The chaos surrounding the collapse of FTX continues, and it is wild. We’ve gone from seemingly illegal loans all the way to imperial chinese harems, internal regulations worse than Enron (according to the guy who handled Enron's bankruptcy), and potentially the Bahamas forcing asset seizures that we all attributed to a hack.
It’s been another long week of crypto news.
Let’s start with the interim CEO brought on to guide FTX through bankruptcy filings, John Ray. “Never in my career have I seen such a complete failure of corporate controls and such a complete absence of trustworthy financial information."
Ray had some absolute bombshells in filings this week. He said we shouldn’t trust or rely on audited financial statements, specifically saying FTX did not include customer liabilities in financial statements. He said FTX bought houses and personal items for their employees and advisors.

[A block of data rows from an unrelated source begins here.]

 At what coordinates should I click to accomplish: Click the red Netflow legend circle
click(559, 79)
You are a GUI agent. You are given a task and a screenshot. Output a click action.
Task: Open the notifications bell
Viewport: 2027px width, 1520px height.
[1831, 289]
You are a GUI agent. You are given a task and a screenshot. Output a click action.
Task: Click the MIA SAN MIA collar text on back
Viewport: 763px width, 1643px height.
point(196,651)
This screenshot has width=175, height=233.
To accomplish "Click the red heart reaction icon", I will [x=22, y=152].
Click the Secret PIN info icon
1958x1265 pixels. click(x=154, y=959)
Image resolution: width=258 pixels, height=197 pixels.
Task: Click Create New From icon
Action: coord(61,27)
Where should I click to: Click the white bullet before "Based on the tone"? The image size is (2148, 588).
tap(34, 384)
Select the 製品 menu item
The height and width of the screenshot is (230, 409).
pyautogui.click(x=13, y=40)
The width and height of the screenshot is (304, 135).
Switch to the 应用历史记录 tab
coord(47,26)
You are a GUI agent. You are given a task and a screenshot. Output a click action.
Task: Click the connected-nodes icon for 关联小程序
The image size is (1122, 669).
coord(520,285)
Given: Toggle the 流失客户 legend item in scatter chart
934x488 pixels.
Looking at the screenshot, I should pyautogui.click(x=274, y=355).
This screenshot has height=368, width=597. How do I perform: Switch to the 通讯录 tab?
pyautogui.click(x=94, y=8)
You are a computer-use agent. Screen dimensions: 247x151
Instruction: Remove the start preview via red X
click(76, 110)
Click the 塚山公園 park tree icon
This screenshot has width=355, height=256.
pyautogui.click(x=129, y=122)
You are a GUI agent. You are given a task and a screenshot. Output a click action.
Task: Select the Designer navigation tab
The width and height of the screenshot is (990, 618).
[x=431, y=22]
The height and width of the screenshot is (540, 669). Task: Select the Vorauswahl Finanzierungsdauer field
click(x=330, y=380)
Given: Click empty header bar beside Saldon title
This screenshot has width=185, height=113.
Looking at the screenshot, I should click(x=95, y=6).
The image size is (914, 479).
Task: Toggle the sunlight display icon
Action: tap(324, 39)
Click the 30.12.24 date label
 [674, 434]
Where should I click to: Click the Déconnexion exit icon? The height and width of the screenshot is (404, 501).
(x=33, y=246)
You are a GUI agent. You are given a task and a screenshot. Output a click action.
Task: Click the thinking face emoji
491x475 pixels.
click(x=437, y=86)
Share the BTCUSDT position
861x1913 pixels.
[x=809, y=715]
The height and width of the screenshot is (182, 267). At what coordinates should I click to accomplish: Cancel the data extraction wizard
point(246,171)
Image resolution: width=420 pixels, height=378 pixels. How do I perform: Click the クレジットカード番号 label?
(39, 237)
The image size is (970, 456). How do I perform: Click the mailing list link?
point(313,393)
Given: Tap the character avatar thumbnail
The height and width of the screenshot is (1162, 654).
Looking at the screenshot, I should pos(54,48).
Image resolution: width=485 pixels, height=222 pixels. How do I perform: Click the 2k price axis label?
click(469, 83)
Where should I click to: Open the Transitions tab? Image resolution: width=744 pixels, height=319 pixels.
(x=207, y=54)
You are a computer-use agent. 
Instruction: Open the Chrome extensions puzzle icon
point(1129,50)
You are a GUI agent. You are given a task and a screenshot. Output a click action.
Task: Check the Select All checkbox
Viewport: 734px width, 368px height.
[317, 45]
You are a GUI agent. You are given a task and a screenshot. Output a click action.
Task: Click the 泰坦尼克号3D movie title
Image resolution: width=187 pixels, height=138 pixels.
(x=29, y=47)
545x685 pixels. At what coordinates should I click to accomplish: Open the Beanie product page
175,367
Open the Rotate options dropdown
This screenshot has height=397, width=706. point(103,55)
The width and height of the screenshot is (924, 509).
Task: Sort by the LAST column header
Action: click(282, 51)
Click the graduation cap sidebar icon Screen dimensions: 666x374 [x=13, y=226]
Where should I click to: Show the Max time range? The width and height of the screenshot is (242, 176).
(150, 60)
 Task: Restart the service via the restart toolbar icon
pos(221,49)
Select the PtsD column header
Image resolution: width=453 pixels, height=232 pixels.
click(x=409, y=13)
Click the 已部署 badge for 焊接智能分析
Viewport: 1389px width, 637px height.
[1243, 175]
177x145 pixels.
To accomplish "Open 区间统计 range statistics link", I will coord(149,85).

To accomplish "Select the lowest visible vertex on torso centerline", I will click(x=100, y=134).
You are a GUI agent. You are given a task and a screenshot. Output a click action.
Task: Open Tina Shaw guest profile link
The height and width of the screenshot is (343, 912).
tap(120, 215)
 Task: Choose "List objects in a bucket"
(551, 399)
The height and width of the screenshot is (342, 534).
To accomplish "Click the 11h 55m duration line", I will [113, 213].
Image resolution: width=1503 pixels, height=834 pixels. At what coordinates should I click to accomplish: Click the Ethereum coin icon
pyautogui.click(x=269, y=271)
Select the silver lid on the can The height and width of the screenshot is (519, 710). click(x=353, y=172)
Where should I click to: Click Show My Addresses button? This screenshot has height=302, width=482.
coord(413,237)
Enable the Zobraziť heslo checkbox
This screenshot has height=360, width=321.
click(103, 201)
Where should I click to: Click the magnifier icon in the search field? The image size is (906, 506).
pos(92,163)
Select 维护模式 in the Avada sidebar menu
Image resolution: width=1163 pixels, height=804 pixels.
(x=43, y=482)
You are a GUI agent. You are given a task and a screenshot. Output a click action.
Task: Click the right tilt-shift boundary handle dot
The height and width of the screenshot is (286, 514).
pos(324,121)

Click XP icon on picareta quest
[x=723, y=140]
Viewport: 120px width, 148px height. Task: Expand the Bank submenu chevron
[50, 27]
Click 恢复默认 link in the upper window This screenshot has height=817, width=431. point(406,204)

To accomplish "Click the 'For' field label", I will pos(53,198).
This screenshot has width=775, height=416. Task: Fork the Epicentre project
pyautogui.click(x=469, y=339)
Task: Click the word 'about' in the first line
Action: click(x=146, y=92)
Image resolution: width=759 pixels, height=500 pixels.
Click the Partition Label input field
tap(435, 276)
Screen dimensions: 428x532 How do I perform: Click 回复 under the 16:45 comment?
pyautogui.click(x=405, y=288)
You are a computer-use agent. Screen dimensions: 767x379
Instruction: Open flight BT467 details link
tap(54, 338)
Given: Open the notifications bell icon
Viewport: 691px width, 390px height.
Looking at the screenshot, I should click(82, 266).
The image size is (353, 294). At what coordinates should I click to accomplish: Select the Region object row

Ray said FTX’s current fair value holdings of non-stablecoin assets is $659,000. They were worth over $30B at one point.
Bahamas Asset Seizure
FTX filed this week in US bankruptcy court that they had evidence SBF was ordered to move funds into custody of the Bahamas. Allegedly funds are now held in FireBlocks under control of the Bahamian Government. It’s unclear what that could mean for individuals who are victims of this whole FTX episode.
As with everything FTX related, be skeptical until anything is proven true.